Not a good look for people who now sit on the upper echelon of our court system.

And who can forget Donald Trump himself? His at times outrageous actions and hateful -even bigoted- rhetoric during his presidency turned off a lot of people. He simply couldn’t show himself to be nice. He had to always go nuclear on it seemed every issue.

Trump’s handling of COVID, further, led to the deaths of many, many of his supporters. By scoffing at the dangers of the pandemic, he emboldened his fans to ignore vaccines and preventative care. Today, one can find articles pointing out that more Republicans died from COVID following the appearance of the vaccines than Democrats. Whether those deaths may have affected the vote count is questionable and may not have mattered.

What one wonders, however, is how many people who scoffed at COVID subsequently had a big scare with it and realized -maybe too late for relatives or loved ones- that what Trump and the right wing media said about it was wrong. And if what they said was wrong about the pandemic, then maybe, just maybe, this might have opened their eyes enough to look away from the right wing media environment.

The point I’m making is that there probably wasn’t any one single thing that caused the red wave to not materialize. And it certainly wasn’t single women.

Yesterday, November the 15th Donald Trump announced he will run for President again for 2024 and the announcement was met with, it appears, yawns…

There is at the very least a realization in the Republican party that Donald Trump is toxic to their election chances. It’s taken them a while to realize this fact but here’s the thing: Like or loathe him, Donald Trump commands a lot of voters’ attention on that side of the political spectrum. Certainly he does for voters who until now have flocked to Republicans.

So there appears to be attempts like what you see in that New York Post front page to put him down, to not give him attention.

This is a very calculated effort but here’s the problem: It might not work.

What if Trump re-engages with the 30 or so percent of people who will vote for him no matter what? What if when the Republican debates come around he manages to blow Ron DeSantis -or whichever other candidate is out there trying to get the Republican nomination- out of the water like he did with Marco Rubio and Jeb Bush?
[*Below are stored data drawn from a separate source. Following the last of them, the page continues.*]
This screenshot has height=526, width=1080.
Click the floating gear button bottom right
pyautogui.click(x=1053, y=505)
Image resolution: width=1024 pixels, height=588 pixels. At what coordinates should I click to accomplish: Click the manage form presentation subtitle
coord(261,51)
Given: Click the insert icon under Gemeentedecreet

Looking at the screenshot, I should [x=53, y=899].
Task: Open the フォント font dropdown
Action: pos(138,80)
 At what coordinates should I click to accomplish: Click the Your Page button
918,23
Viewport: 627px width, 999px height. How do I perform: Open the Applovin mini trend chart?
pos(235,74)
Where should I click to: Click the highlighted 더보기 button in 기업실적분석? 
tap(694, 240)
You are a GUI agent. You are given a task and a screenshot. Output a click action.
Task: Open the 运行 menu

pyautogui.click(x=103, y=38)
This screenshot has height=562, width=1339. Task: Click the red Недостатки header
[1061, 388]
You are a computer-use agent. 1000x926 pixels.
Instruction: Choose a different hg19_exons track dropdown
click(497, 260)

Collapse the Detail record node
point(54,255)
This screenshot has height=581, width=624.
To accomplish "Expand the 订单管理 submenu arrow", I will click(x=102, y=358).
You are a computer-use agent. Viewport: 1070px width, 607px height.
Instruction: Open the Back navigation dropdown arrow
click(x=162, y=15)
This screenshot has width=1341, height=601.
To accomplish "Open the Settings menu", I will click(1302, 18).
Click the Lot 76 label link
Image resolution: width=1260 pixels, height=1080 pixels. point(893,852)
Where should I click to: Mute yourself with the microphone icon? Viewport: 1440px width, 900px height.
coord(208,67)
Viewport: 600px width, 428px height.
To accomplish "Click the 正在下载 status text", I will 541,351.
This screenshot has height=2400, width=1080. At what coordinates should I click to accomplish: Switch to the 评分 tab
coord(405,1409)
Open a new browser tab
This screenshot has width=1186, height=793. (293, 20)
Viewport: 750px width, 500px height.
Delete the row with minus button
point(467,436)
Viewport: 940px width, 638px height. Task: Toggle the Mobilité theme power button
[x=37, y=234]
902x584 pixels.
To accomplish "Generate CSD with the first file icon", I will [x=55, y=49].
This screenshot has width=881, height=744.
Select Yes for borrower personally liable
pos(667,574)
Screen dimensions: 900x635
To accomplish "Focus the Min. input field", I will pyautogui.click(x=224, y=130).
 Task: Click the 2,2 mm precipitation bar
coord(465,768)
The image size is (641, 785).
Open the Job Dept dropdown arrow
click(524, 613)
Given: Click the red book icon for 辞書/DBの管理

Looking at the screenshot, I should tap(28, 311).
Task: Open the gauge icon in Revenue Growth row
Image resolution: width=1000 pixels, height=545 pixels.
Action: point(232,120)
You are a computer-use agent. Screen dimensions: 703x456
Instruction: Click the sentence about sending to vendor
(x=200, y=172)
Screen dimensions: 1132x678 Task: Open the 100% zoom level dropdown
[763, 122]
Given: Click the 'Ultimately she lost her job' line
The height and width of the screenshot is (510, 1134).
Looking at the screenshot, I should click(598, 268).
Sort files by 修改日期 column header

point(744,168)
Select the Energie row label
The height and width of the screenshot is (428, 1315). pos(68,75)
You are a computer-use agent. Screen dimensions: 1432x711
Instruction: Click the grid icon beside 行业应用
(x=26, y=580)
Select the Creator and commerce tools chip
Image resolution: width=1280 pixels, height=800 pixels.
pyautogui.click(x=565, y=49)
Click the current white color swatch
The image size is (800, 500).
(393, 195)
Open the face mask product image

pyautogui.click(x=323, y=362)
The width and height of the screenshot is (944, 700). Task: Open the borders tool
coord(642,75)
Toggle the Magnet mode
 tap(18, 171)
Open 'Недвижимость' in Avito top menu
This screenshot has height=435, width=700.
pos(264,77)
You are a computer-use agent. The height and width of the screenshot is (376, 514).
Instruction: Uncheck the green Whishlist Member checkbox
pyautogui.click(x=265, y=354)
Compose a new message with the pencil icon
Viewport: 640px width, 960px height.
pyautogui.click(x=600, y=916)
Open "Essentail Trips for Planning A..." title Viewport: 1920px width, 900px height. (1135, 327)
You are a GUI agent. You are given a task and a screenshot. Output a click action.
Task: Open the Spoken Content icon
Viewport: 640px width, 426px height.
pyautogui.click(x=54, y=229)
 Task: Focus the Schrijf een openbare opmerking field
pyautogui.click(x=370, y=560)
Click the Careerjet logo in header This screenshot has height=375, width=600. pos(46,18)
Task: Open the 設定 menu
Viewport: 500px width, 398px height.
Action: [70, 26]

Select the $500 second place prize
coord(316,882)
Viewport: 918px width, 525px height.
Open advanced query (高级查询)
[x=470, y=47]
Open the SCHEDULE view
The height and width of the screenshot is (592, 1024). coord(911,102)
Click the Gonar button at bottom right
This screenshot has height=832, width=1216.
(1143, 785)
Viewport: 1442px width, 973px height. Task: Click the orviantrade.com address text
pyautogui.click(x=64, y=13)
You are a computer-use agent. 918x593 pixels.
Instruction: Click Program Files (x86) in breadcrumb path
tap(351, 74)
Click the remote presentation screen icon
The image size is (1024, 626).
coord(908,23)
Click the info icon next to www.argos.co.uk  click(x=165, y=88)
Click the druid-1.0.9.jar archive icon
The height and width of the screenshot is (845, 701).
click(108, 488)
Conversely, what if what the Republican power structure and right wing media is doing works and he doesn’t get the Republican nomination? Does Donald Trump give up and quietly go away?

Man, I do not see that happening.

In Donald Trump I see a guy who doubles and triples down on his actions when they fail.

So what happens if Donald Trump doesn’t get the Republican nomination? Is it entirely out of the realm of possibility he decides to run as a 3rd party candidate?

Either way, I suspect today the more rational minds within the Republican party must be realizing his brand of politicking is a net drag on them.

As I’m not a fan of the Republican party as it stands today -way too extreme for my taste- I’m nonetheless curious to see how this all plays out in the next couple of years.

It’s morbidly entertaining, if nothing else.